INSTRUCTIONS TO FOLLOW:
In the text on competing risks below, print everything from "In the normal" down to "increases with age." without altering any word.

Introducing non CAD competing events

In the normal data, we observe a plateau.

This plateau could indicate that there are competing risks present that affect the distribution of event ages. In survival analysis, competing risks occur when individuals are at risk of several different events and the occurrence of one event prevents the occurrence of the other event. This is common in older populations where the risk of death from non-CAD causes increases with age.

  1. Competing Risks Model: Instead of using a single Weibull distribution, consider using a competing risks framework to simulate the time to CAD event and the time to other events separately. The cmprsk package in R can handle competing risks.

  2. Subdistribution Hazard: Instead of focusing on the cause-specific hazard, which only considers the hazard for the event of interest, look at the subdistribution hazard, which takes into account the fact that some individuals will experience competing events. The survival package can fit subdistribution hazard models using the survreg function with the competing.risks argument.

  3. Plateau Incorporation: Adjust your simulation to incorporate a plateau. For instance, you could simulate two separate age distributions: one for the initial rise and peak and another for the plateau, and then combine them.

  4. Truncation or Censoring: You could also consider truncating the simulated distribution at an age where the plateau begins or treat the plateau as censoring due to competing risks.

(Saved data records)
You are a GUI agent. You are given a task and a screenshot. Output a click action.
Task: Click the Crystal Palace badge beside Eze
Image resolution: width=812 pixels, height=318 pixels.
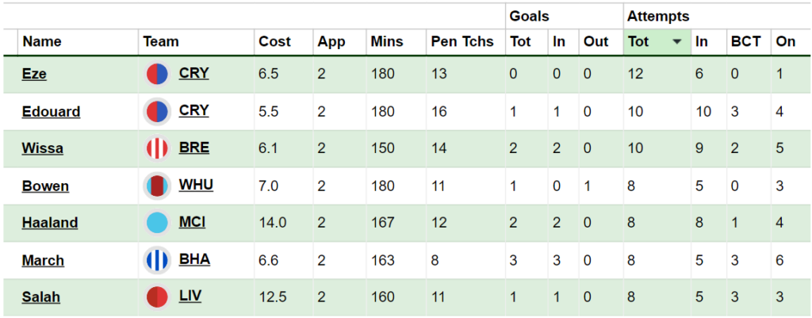(x=157, y=74)
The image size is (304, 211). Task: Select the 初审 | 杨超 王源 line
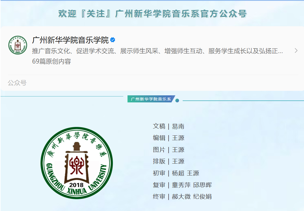pos(176,173)
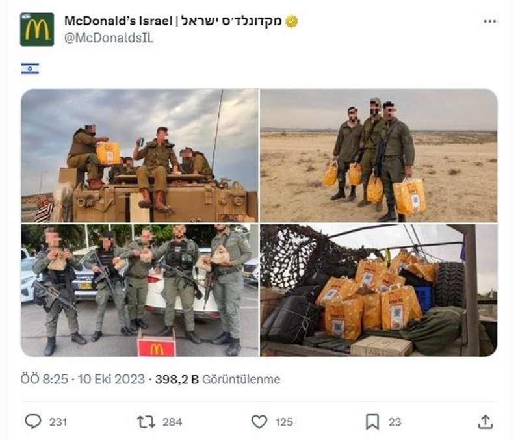
Task: Open the reply comment icon
Action: click(x=33, y=421)
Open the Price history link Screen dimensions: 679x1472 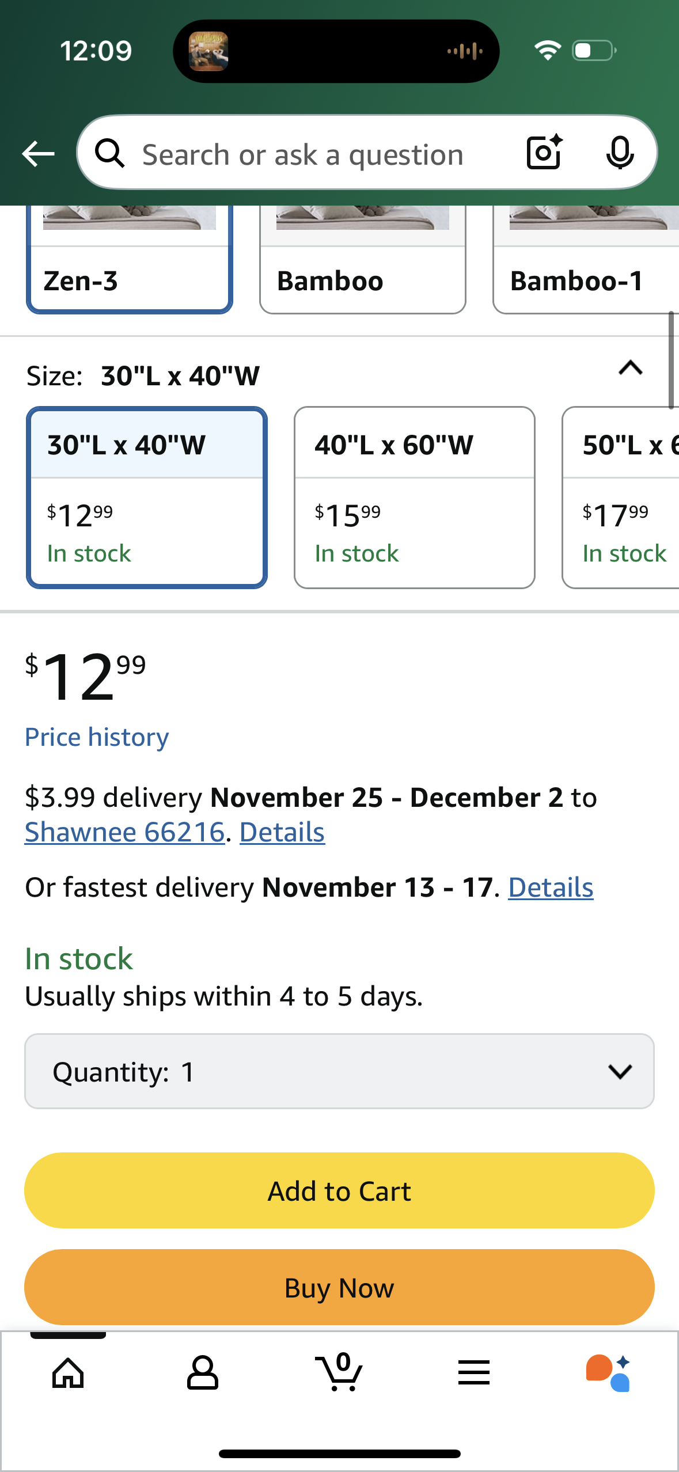click(x=97, y=737)
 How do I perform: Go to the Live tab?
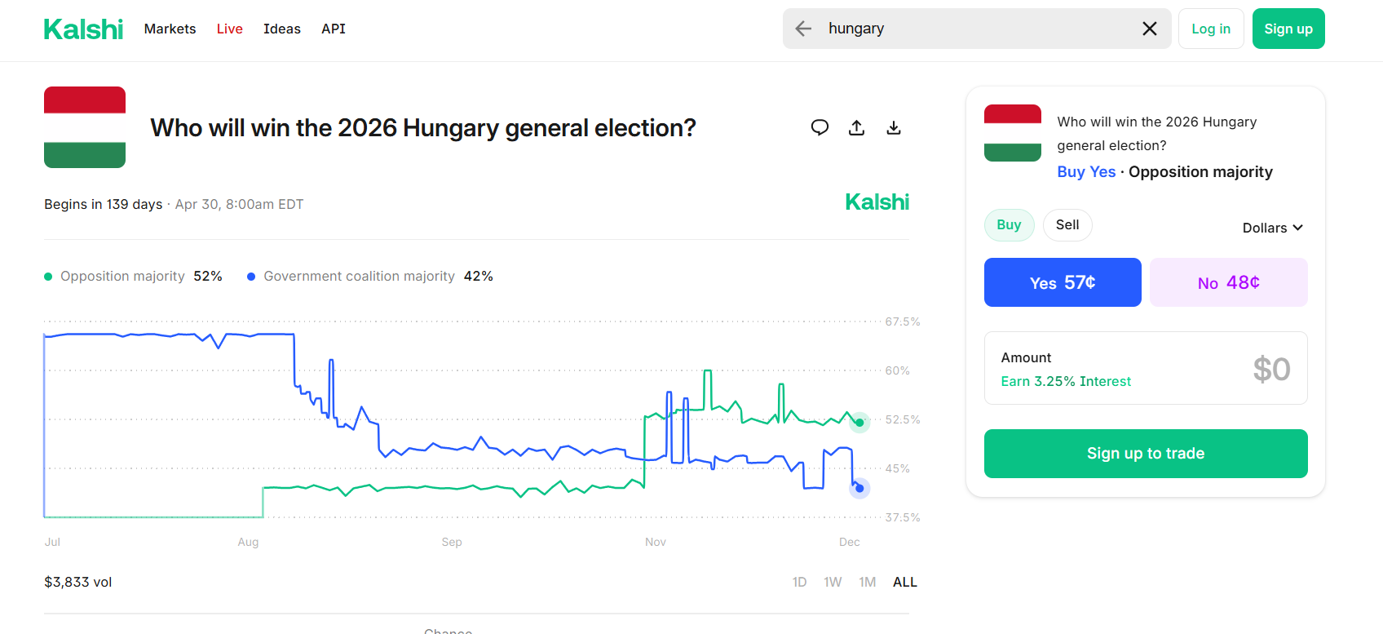click(x=229, y=29)
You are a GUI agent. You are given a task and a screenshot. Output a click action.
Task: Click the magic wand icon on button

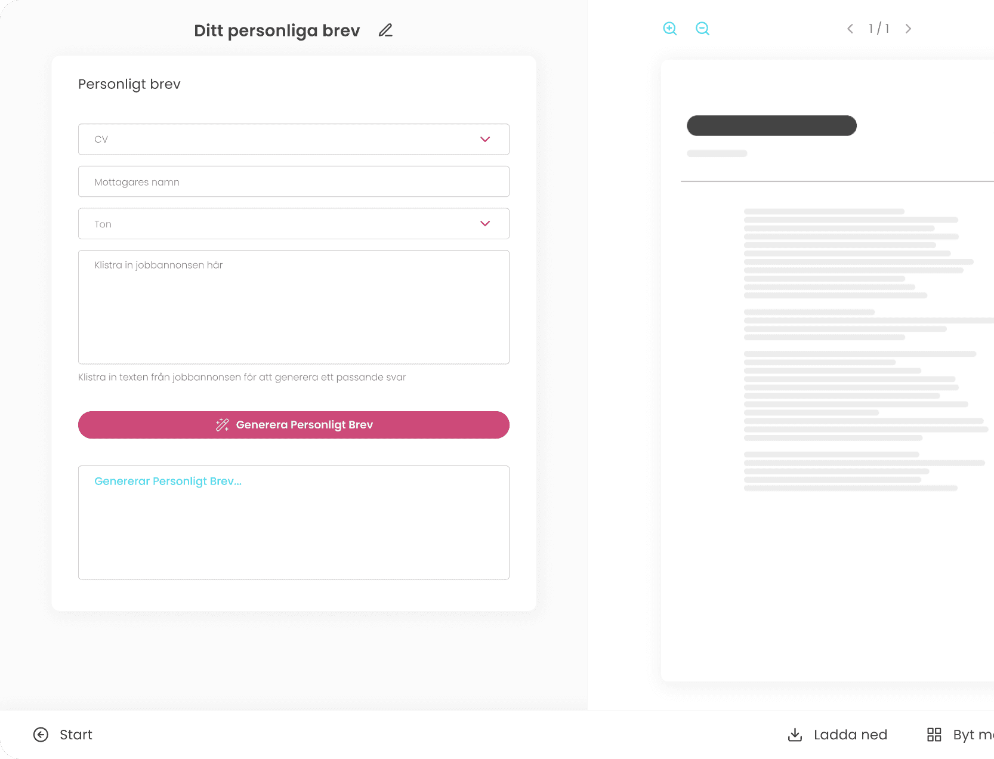(223, 425)
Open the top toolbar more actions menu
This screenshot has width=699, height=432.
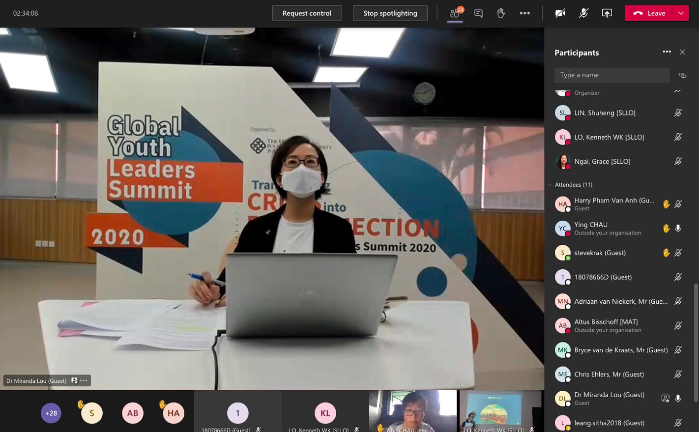[524, 13]
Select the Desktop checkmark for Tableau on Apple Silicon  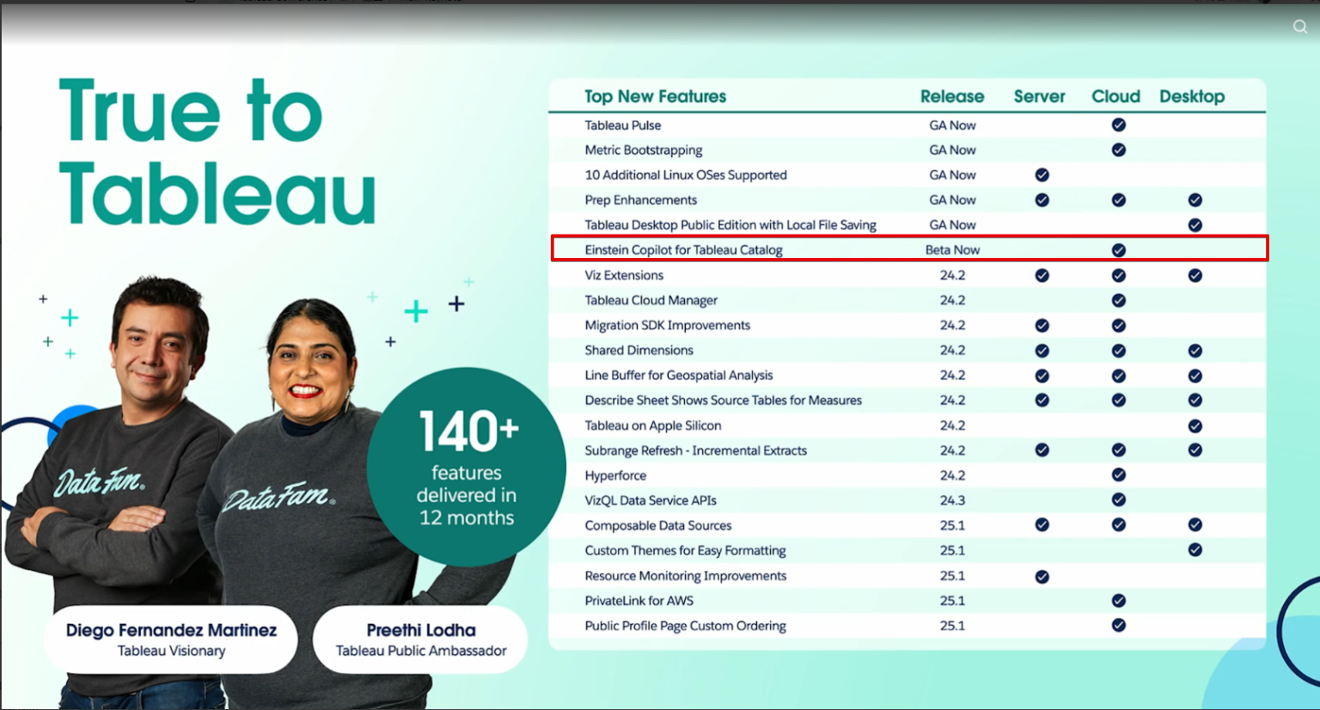click(x=1195, y=425)
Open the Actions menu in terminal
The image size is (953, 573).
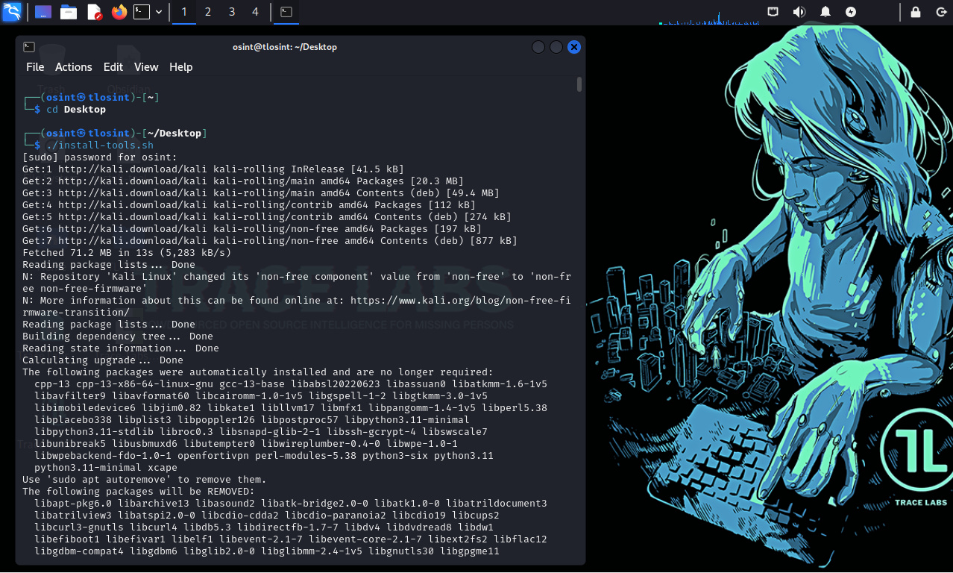74,67
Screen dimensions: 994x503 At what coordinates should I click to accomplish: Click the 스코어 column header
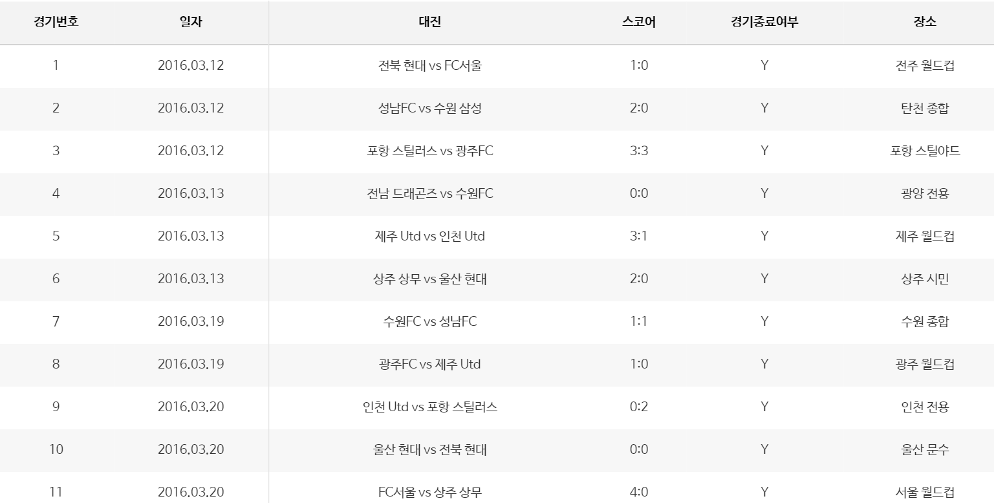638,21
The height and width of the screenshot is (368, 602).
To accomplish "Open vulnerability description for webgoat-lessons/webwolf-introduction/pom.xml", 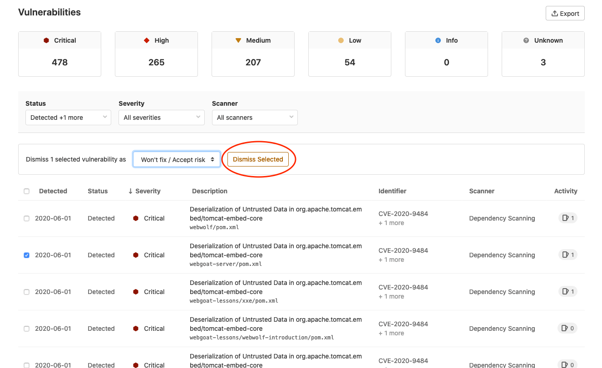I will pyautogui.click(x=276, y=324).
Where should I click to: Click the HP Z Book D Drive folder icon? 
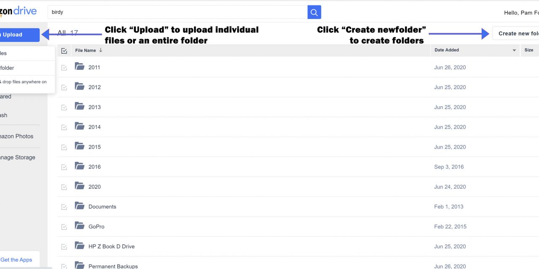point(80,245)
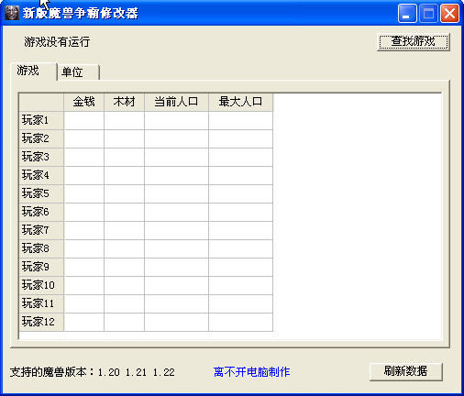464x396 pixels.
Task: Click the 木材 cell for 玩家3
Action: [x=124, y=157]
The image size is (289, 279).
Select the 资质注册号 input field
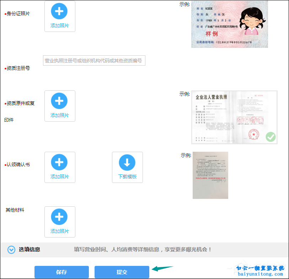[94, 60]
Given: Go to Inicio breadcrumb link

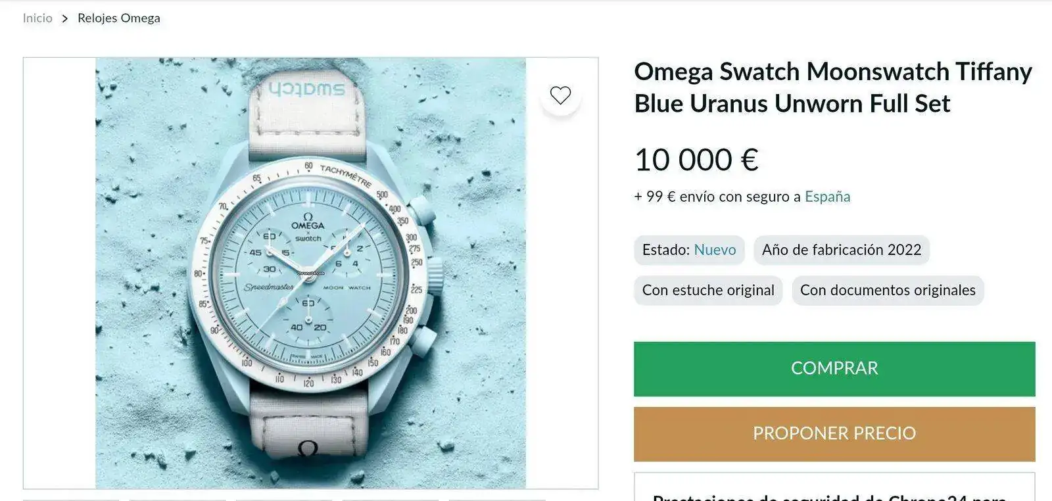Looking at the screenshot, I should coord(37,18).
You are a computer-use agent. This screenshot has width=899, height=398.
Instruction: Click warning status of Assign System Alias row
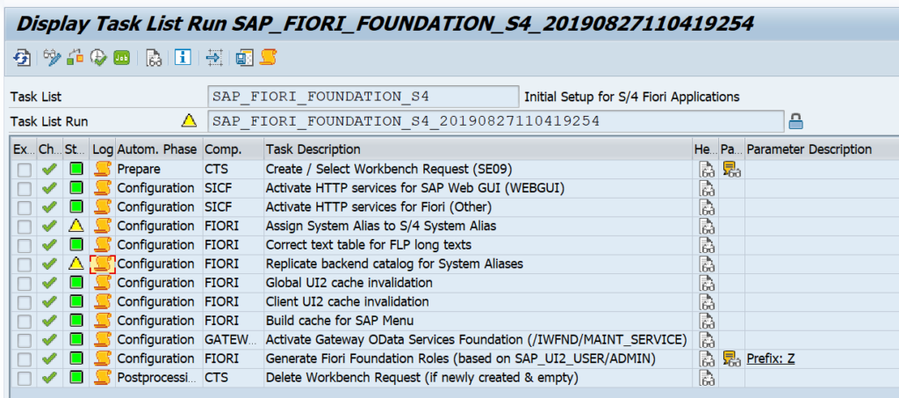[x=76, y=226]
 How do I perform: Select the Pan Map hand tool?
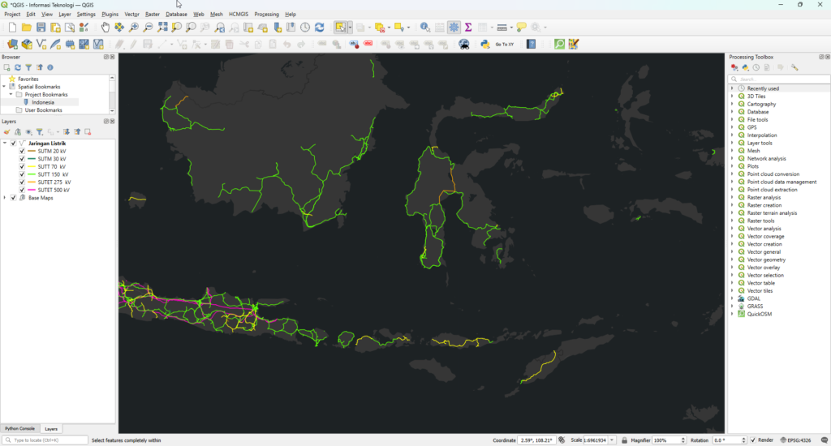pos(105,28)

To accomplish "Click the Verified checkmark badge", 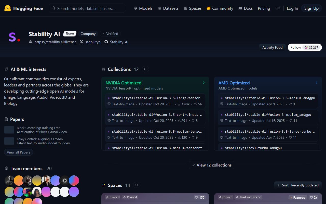I will click(x=104, y=33).
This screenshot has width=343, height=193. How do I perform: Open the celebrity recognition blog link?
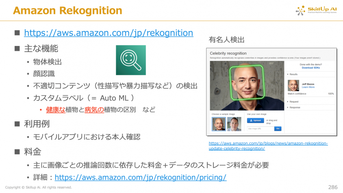pyautogui.click(x=268, y=146)
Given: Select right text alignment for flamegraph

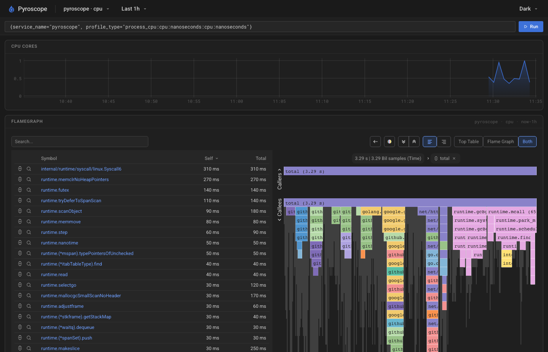Looking at the screenshot, I should (x=444, y=142).
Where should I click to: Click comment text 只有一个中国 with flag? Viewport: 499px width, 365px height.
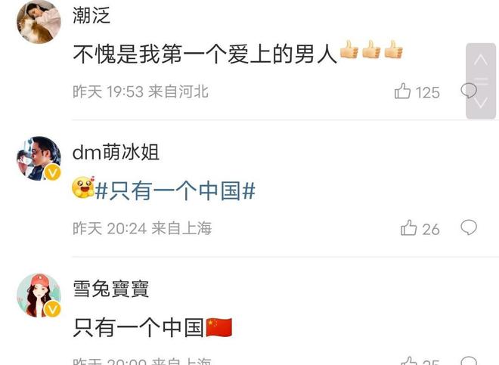153,327
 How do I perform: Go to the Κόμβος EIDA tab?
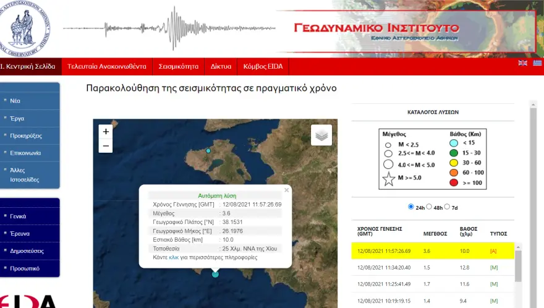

REPLY:
In the normal data, we observe a plateau.

This plateau could indicate that there are competing risks present that affect the distribution of event ages. In survival analysis, competing risks occur when individuals are at risk of several different events and the occurrence of one event prevents the occurrence of the other event. This is common in older populations where the risk of death from non-CAD causes increases with age.